**SHORT EXERCISE:** Copy the items word for word, starting at the line that contains "The height and width of the screenshot is (1480, 1028)." and ending at the line that contains "pos(72,148)", with both of those lines included.

─── RECORDED INFORMATION

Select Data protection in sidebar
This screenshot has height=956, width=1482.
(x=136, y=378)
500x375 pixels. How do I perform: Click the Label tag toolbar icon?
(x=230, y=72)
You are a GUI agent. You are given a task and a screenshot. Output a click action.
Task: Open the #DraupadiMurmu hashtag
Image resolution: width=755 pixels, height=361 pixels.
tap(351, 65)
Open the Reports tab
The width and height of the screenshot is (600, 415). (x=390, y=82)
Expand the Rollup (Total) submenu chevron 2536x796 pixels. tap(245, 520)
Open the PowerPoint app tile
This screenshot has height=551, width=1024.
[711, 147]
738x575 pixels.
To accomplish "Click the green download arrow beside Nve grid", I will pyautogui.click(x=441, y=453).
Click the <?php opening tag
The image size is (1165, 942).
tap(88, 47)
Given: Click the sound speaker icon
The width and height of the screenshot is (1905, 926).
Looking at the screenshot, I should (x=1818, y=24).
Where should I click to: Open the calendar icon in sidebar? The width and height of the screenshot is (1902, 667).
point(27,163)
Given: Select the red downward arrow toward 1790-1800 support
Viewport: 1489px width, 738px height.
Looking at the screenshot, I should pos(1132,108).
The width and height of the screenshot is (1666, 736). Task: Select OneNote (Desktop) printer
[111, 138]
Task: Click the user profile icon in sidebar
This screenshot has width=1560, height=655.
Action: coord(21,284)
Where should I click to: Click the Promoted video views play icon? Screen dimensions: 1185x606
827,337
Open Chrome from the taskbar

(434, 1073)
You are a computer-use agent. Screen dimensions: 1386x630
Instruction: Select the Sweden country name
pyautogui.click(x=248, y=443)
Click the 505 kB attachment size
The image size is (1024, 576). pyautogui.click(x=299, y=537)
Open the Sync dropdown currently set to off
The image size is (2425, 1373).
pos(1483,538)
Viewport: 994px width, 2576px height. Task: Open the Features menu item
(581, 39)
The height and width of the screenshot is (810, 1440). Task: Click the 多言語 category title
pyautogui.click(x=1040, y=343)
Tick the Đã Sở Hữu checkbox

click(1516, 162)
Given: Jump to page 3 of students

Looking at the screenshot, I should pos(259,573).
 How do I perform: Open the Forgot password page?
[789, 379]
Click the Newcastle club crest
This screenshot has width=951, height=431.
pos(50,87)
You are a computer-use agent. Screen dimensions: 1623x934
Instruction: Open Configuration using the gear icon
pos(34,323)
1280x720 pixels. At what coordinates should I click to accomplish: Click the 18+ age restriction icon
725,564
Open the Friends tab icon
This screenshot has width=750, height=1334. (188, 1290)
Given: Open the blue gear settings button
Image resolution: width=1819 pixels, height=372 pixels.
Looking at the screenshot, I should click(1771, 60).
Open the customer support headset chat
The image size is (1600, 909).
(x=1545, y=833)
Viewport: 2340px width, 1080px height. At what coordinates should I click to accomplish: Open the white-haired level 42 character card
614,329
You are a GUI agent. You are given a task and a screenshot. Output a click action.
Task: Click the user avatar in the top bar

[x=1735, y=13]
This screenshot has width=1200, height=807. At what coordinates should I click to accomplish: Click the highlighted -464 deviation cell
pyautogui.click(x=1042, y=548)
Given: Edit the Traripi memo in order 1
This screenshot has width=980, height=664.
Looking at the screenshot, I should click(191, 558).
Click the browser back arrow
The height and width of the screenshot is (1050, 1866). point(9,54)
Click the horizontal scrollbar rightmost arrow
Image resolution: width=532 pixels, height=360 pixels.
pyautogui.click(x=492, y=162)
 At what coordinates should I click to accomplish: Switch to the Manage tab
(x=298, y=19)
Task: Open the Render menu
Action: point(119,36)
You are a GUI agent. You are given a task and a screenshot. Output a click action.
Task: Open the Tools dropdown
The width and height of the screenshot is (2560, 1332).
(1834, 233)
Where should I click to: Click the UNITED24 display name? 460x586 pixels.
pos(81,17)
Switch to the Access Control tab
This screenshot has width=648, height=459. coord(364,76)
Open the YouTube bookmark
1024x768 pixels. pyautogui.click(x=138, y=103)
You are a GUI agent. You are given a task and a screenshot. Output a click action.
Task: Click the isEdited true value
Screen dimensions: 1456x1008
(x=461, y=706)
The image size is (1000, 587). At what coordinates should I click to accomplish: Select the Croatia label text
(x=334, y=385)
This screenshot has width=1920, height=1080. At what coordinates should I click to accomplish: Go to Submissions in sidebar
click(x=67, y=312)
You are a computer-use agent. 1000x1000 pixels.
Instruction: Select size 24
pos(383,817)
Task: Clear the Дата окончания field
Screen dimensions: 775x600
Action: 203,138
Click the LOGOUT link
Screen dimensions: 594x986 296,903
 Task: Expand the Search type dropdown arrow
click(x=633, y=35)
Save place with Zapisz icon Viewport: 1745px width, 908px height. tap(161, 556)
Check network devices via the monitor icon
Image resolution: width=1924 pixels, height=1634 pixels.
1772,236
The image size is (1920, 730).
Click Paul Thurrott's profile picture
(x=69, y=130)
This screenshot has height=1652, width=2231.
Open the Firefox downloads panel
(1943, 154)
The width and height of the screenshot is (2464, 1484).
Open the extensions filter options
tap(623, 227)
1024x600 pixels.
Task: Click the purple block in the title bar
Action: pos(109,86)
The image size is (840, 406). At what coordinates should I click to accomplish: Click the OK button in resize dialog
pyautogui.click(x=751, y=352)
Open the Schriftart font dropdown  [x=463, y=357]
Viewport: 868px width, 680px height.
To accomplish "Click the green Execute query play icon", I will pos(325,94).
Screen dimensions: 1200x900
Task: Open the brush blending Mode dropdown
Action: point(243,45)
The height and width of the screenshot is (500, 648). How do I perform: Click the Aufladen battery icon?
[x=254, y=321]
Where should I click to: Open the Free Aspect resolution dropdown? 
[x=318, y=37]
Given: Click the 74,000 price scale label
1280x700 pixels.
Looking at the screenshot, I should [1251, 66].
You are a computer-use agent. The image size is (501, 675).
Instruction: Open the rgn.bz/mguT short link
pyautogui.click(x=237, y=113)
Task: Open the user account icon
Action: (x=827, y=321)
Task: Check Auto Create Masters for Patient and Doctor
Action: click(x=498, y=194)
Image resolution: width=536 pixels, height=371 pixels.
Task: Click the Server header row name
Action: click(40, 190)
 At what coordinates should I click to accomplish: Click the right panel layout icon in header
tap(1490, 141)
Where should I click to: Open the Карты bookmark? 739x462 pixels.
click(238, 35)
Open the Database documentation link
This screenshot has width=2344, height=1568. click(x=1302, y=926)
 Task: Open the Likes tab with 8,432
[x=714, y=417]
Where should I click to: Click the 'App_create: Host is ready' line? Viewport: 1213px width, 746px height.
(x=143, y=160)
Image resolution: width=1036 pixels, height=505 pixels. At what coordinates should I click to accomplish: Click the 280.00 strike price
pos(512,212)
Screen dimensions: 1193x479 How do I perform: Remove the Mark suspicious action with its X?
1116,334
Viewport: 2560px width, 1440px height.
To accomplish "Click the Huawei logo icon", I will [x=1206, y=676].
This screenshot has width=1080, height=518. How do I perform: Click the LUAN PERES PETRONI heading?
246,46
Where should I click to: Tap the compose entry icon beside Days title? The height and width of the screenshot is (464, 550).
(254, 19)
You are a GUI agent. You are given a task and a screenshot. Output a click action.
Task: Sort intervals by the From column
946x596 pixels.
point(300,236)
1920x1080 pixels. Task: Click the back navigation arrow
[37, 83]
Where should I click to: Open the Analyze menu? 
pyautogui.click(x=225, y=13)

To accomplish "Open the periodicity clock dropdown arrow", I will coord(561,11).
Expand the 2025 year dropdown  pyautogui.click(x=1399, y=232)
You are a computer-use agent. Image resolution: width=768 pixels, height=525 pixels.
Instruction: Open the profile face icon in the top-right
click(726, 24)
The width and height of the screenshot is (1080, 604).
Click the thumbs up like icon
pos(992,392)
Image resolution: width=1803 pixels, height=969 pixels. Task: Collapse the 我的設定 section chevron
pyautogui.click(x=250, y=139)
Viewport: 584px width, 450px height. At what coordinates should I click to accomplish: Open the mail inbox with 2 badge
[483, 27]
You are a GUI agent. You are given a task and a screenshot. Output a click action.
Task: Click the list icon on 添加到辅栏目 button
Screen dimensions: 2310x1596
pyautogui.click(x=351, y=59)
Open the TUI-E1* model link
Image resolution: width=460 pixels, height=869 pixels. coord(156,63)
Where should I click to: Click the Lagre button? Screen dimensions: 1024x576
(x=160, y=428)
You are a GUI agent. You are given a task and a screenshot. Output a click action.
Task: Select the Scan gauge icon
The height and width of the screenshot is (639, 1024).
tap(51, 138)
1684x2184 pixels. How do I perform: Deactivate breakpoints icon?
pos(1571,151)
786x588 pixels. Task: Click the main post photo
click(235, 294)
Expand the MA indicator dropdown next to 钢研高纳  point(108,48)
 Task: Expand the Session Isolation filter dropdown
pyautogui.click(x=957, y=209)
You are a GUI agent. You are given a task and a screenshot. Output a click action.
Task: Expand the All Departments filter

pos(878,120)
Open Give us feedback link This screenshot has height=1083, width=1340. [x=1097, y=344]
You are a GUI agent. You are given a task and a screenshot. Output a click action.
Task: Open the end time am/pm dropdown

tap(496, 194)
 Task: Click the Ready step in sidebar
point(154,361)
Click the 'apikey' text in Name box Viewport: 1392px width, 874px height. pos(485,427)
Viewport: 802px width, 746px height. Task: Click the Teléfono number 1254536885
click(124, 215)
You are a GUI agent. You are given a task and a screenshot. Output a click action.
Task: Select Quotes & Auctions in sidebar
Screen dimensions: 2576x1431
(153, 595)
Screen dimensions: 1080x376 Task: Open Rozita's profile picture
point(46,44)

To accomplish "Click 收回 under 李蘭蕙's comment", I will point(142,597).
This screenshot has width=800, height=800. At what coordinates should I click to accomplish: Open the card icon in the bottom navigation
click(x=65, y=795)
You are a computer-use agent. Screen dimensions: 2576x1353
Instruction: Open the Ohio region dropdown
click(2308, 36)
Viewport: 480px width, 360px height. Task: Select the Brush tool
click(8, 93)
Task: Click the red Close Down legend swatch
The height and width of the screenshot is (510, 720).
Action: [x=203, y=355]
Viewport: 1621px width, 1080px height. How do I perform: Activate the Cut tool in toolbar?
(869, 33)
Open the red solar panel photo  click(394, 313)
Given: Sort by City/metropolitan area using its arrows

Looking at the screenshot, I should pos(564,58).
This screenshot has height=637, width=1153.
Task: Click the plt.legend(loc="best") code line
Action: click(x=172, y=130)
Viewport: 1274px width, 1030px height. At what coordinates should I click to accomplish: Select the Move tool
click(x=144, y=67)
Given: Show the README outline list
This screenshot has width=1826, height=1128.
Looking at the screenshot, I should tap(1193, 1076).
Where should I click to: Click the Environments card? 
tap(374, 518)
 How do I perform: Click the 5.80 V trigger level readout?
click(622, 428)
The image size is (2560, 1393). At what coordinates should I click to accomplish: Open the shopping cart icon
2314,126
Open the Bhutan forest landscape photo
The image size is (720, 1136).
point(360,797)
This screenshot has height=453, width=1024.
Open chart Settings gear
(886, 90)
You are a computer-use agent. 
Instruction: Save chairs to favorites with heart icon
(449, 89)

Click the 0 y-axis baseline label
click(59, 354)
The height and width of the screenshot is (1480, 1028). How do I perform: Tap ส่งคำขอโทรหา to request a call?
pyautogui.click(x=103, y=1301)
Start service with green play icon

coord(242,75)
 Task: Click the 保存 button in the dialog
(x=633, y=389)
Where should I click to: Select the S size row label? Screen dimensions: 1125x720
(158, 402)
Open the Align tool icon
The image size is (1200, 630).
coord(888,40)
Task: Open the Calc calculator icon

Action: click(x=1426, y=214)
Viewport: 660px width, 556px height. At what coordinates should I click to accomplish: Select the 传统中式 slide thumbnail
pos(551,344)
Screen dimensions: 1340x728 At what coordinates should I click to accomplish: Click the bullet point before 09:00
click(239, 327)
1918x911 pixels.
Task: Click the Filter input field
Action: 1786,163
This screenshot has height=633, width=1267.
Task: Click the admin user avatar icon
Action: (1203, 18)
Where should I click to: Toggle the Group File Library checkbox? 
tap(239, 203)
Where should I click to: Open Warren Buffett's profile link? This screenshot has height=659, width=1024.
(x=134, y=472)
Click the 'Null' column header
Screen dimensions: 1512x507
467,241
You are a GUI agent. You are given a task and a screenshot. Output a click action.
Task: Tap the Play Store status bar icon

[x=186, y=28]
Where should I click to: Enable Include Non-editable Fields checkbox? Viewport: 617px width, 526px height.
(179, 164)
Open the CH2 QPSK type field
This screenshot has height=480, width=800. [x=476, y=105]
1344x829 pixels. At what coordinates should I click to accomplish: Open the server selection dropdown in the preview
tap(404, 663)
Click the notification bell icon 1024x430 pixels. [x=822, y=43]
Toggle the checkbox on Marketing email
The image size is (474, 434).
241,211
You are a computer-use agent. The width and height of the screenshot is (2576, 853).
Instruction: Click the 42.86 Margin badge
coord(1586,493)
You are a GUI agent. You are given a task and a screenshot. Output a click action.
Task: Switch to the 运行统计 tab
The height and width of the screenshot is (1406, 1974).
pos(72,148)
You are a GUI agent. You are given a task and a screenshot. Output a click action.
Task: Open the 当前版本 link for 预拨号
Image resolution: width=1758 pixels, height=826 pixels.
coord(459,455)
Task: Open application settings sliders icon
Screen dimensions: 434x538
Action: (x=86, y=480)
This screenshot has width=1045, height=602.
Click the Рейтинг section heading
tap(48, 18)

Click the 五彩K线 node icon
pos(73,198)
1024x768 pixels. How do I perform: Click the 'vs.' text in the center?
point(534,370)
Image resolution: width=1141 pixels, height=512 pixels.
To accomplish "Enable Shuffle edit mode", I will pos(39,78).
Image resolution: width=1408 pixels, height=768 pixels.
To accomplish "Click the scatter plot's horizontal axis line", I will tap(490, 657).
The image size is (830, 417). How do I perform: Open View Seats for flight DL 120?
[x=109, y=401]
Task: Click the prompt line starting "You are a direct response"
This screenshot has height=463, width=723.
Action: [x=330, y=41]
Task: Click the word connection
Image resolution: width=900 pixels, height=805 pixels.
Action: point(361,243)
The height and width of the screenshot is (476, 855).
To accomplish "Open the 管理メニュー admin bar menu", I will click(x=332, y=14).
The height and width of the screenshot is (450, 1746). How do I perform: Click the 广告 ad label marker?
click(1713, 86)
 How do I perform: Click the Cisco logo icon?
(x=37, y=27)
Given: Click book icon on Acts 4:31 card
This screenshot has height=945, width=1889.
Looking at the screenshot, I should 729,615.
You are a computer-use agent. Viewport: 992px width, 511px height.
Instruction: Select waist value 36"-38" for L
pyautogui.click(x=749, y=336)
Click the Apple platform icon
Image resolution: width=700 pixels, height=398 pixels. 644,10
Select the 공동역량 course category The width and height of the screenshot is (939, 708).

──────

**ANSWER TO THE EXERCISE:**
The height and width of the screenshot is (1480, 1028). How do I perform: Tap ส่งคำขอโทรหา to request a call?
pyautogui.click(x=103, y=1301)
Start service with green play icon

coord(242,75)
 Task: Click the 保存 button in the dialog
(x=633, y=389)
Where should I click to: Select the S size row label? Screen dimensions: 1125x720
(158, 402)
Open the Align tool icon
The image size is (1200, 630).
coord(888,40)
Task: Open the Calc calculator icon

Action: click(x=1426, y=214)
Viewport: 660px width, 556px height. At what coordinates should I click to accomplish: Select the 传统中式 slide thumbnail
pos(551,344)
Screen dimensions: 1340x728 At what coordinates should I click to accomplish: Click the bullet point before 09:00
click(239, 327)
1918x911 pixels.
Task: Click the Filter input field
Action: 1786,163
This screenshot has height=633, width=1267.
Task: Click the admin user avatar icon
Action: (1203, 18)
Where should I click to: Toggle the Group File Library checkbox? 
tap(239, 203)
Where should I click to: Open Warren Buffett's profile link? This screenshot has height=659, width=1024.
(x=134, y=472)
Click the 'Null' column header
Screen dimensions: 1512x507
467,241
You are a GUI agent. You are given a task and a screenshot. Output a click action.
Task: Tap the Play Store status bar icon

[x=186, y=28]
Where should I click to: Enable Include Non-editable Fields checkbox? Viewport: 617px width, 526px height.
(179, 164)
Open the CH2 QPSK type field
This screenshot has height=480, width=800. [x=476, y=105]
1344x829 pixels. At what coordinates should I click to accomplish: Open the server selection dropdown in the preview
tap(404, 663)
Click the notification bell icon 1024x430 pixels. [x=822, y=43]
Toggle the checkbox on Marketing email
The image size is (474, 434).
241,211
You are a computer-use agent. The width and height of the screenshot is (2576, 853).
Instruction: Click the 42.86 Margin badge
coord(1586,493)
You are a GUI agent. You are given a task and a screenshot. Output a click action.
Task: Switch to the 运行统计 tab
The height and width of the screenshot is (1406, 1974).
pos(72,148)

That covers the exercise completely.